GIVEN PROBLEM
Which lines in the records below contain the string "Open"? Pick out each such line and copy it in full, treating uppercase and lowercase as different.

+++++

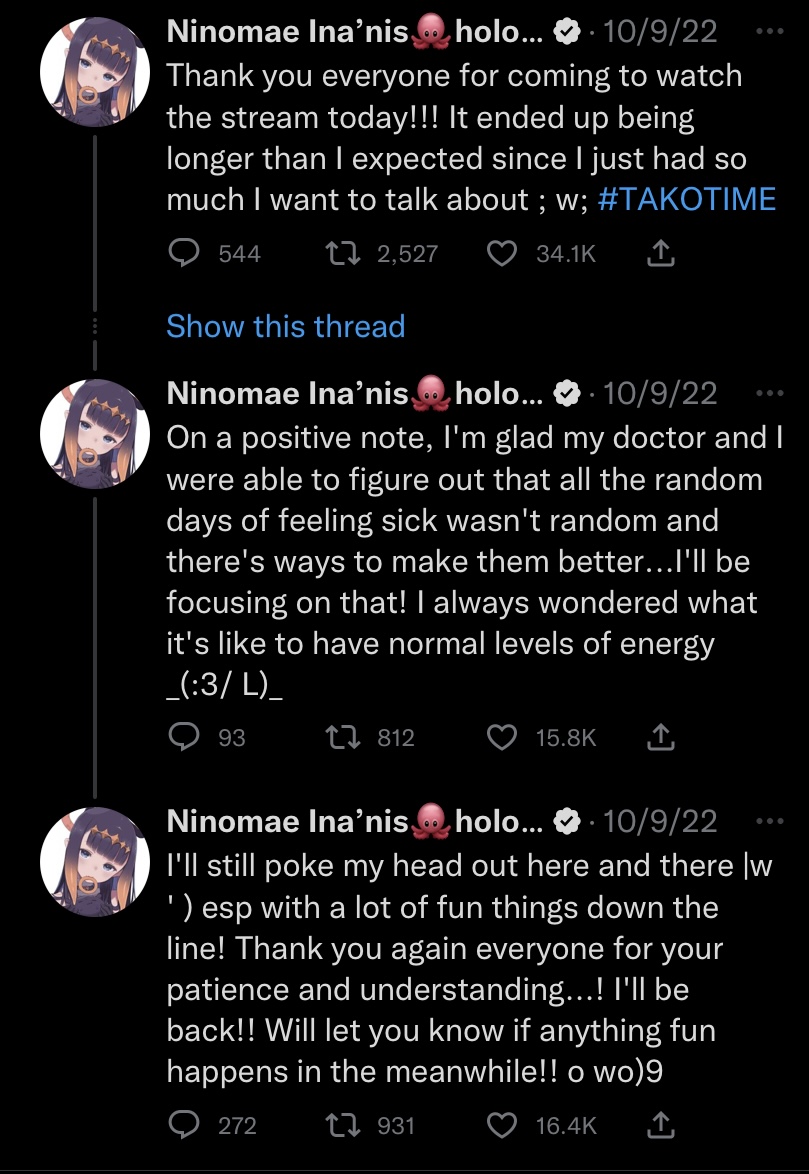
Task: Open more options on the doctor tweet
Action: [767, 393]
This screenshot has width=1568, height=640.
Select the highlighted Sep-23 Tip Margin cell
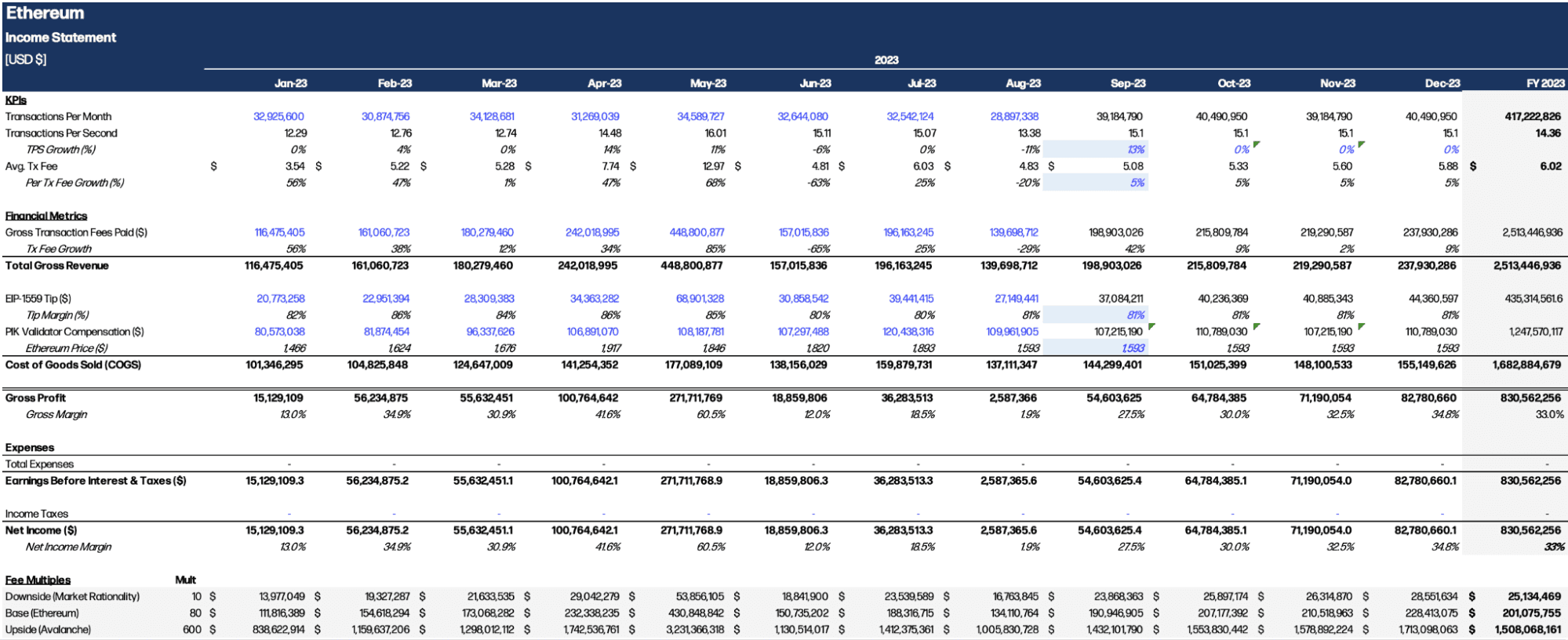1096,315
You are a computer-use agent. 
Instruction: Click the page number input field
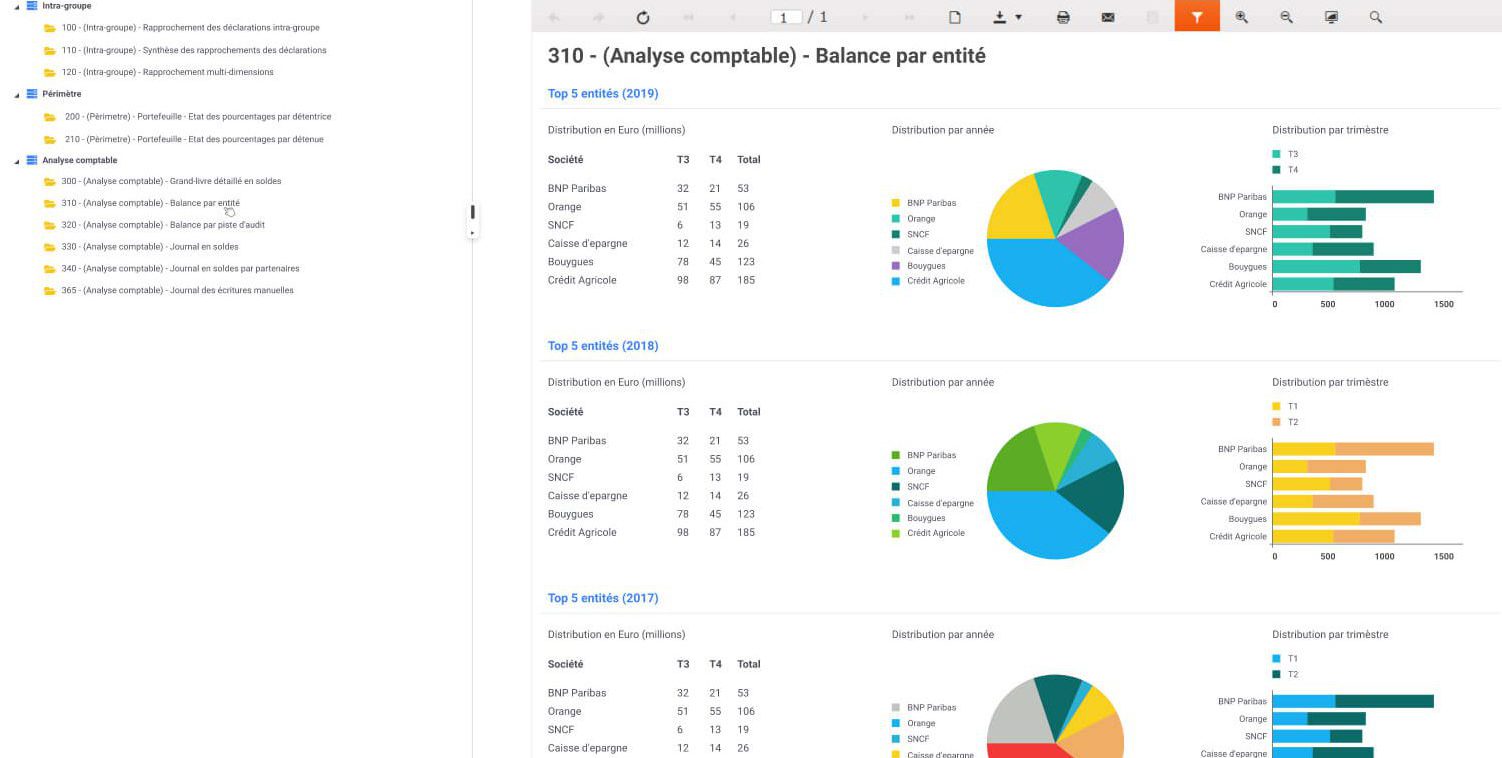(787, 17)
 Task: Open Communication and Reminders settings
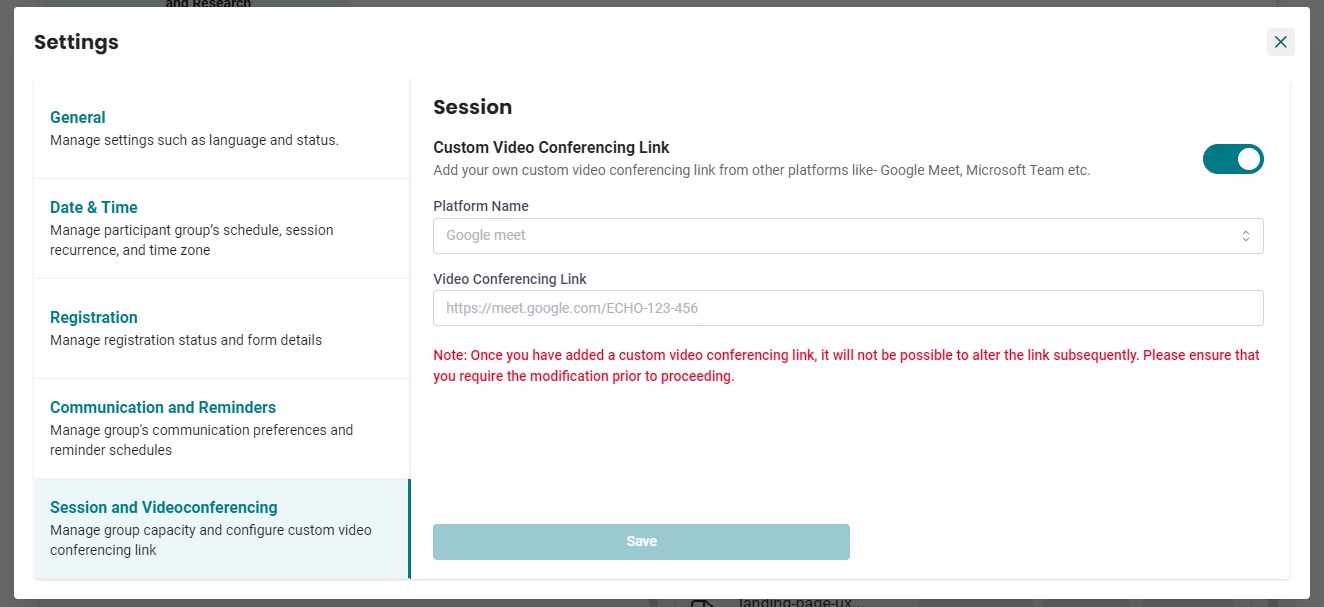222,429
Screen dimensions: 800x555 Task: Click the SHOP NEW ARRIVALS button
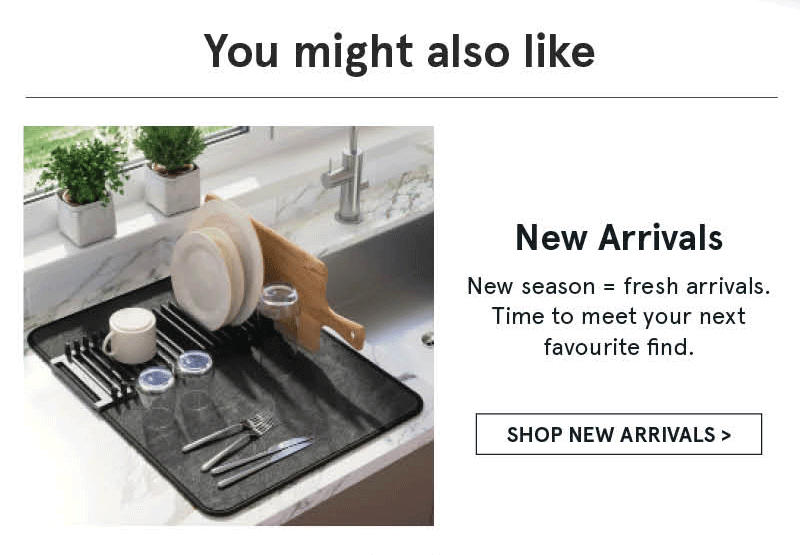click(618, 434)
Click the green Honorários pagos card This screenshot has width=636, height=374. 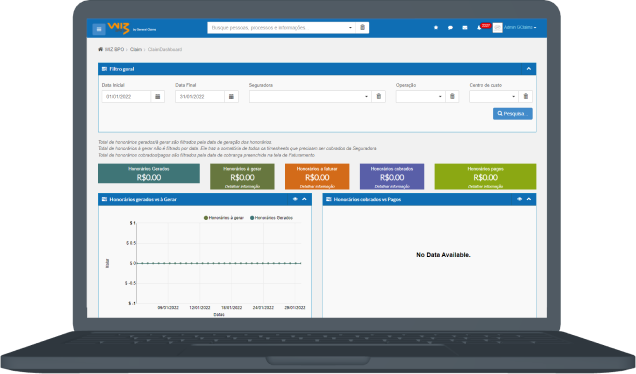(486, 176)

+++++

WRITTEN RESPONSE
Task: Open more options on the doctor tweet
 Task: Open Communication and Reminders settings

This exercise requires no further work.